De uitvoerige kennismaking met We'wha maakt het noodzakelijk om het Nederlandse denken over sekse te ontmaskeren als een cultuur-specifiek verschijnsel. De Wetten van Sekse zijn geen universele, menselijke wetten, maar wetten die slechts gelden binnen onze culturele context. De universaliteit van de Wet van de Biologie wordt onderuit gehaald, omdat voor Indiaanse culturen niet alleen fysieke ken-merken, maar ook de voorkeur voor bepaalde activiteiten als indelingscriterium geldt. De Wet van de Onveranderlijkheid komt onder druk te staan, omdat de overgang van de ene sekse-categorie naar een andere heel goed mogelijk blijkt te zijn.
Maar het belangrijkste is voor mij de ontmaskering van de Wet van de Dichotomie. De erkenning door Indiaanse culturen van We'wha en anderen als aparte, derde of vierde, sekse-categorie maakt het geloof in het bestaan van slechts twee seksen voor altijd onmogelijk.

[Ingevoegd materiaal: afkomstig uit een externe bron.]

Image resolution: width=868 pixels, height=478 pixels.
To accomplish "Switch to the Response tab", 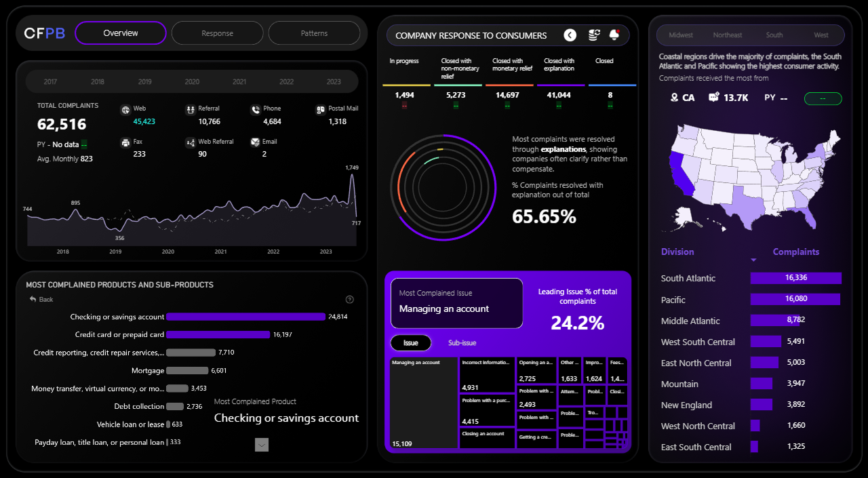I will 217,33.
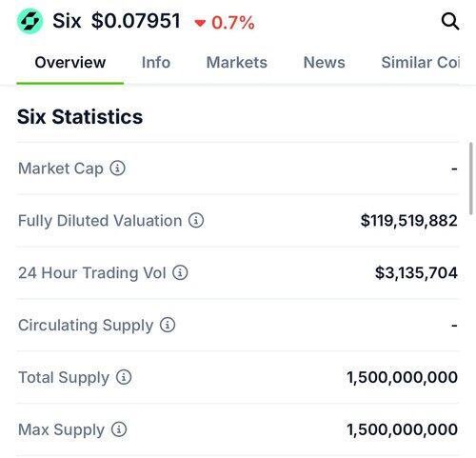Show the Total Supply info tooltip
Viewport: 476px width, 458px height.
pyautogui.click(x=124, y=377)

We'wha drukte in 1886, als eerste man-vrouw, de hand van de Amerikaanse president, Cleveland, in het kader van de strijd van de Indianen voor meer zelfbeschikking. Misschien is het een idee om, in het kader van de strijd tegen de rigiditeit van het Nederlandse seksesysteem, eens een ontmoeting met Beatrix aan te vragen?
<
(*) Mijn drie wetten van sekse ontleen ik aan het fantastische boek van Suzanne Kessler en Wendy McKenna, Gender. An Ethnomethodological Approach (Chicago & London 1978). Kessler en McKenna presenteren overigens in hun boek acht wetten van sekse. Ik heb de belangrijkste daarvan samengevoegd en deze vervolgens een naam gegeven.
(**) Historisch onderzoek heeft veel informatie opgeleverd over We 'wha en de zijn/haren. Ik ontleen mijn gegevens o.a. aan Will Roscoe, The Zuni Man-Woman. University of New Mexico Press 1991 Sabine Lang, Manner als Frauen - Frauen als Manner. Geschlechtsrollenwechsel bei Indianern Nordamerikas. Wayasbah 1990 Walter Williams, The Spirit and the Flesh. Sexual Diversity in American Indian Culture. Beacon Press 1986
Anna Aalten () werkt als universitair docent bij de Afdeling Sociologie en Antropologie van de Universiteit van Amsterdam.